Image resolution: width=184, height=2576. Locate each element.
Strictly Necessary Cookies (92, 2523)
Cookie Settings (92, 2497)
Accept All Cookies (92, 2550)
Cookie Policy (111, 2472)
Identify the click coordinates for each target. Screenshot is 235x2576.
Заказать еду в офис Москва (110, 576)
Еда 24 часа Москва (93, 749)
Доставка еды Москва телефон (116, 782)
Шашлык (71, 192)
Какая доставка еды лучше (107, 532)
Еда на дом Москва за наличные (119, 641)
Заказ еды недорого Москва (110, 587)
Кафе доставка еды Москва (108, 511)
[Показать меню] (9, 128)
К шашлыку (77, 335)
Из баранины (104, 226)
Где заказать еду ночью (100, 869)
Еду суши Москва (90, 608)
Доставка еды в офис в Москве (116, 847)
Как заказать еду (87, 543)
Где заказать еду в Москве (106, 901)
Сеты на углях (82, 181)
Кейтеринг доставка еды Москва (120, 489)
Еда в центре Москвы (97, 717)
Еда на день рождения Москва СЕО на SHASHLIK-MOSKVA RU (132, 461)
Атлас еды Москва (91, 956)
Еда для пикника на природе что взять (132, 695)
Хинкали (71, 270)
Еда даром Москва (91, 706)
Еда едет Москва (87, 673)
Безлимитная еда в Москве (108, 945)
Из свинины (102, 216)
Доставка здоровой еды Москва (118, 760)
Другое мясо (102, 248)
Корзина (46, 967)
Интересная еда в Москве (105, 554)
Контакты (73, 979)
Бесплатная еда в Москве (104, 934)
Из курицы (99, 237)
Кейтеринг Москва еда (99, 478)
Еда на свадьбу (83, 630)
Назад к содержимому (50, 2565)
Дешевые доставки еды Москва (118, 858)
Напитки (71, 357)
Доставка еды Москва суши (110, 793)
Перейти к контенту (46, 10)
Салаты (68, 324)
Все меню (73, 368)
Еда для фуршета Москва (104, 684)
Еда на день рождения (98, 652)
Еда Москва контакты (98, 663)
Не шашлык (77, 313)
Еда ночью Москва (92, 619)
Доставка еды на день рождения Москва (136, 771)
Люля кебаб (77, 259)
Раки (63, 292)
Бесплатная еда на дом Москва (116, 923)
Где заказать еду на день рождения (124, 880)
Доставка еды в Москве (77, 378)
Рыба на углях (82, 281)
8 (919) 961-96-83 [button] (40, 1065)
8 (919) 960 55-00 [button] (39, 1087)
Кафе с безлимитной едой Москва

## [Task description]
Everything from the line containing "Cookie Policy (111, 2472)" through the final line of the entries is to be written out exactly. No other lines belong in the answer.

## [Worked solution]
Cookie Policy (111, 2472)
Identify the click coordinates for each target. Screenshot is 235x2576.
Заказать еду в офис Москва (110, 576)
Еда 24 часа Москва (93, 749)
Доставка еды Москва телефон (116, 782)
Шашлык (71, 192)
Какая доставка еды лучше (107, 532)
Еда на дом Москва за наличные (119, 641)
Заказ еды недорого Москва (110, 587)
Кафе доставка еды Москва (108, 511)
[Показать меню] (9, 128)
К шашлыку (77, 335)
Из баранины (104, 226)
Где заказать еду ночью (100, 869)
Еду суши Москва (90, 608)
Доставка еды в офис в Москве (116, 847)
Как заказать еду (87, 543)
Где заказать еду в Москве (106, 901)
Сеты на углях (82, 181)
Кейтеринг доставка еды Москва (120, 489)
Еда в центре Москвы (97, 717)
Еда на день рождения Москва СЕО на SHASHLIK-MOSKVA RU (132, 461)
Атлас еды Москва (91, 956)
Еда для пикника на природе что взять (132, 695)
Хинкали (71, 270)
Еда даром Москва (91, 706)
Еда едет Москва (87, 673)
Безлимитная еда в Москве (108, 945)
Из свинины (102, 216)
Доставка здоровой еды Москва (118, 760)
Другое мясо (102, 248)
Корзина (46, 967)
Интересная еда в Москве (105, 554)
Контакты (73, 979)
Бесплатная еда в Москве (104, 934)
Из курицы (99, 237)
Кейтеринг Москва еда (99, 478)
Еда на свадьбу (83, 630)
Назад к содержимому (50, 2565)
Дешевые доставки еды Москва (118, 858)
Напитки (71, 357)
Доставка еды Москва суши (110, 793)
Перейти к контенту (46, 10)
Салаты (68, 324)
Все меню (73, 368)
Еда для фуршета Москва (104, 684)
Еда на день рождения (98, 652)
Еда Москва контакты (98, 663)
Не шашлык (77, 313)
Еда ночью Москва (92, 619)
Доставка еды на день рождения Москва (136, 771)
Люля кебаб (77, 259)
Раки (63, 292)
Бесплатная еда на дом Москва (116, 923)
Где заказать еду на день рождения (124, 880)
Доставка еды в Москве (77, 378)
Рыба на углях (82, 281)
8 (919) 961-96-83 [button] (40, 1065)
8 (919) 960 55-00 [button] (39, 1087)
Кафе с безлимитной едой Москва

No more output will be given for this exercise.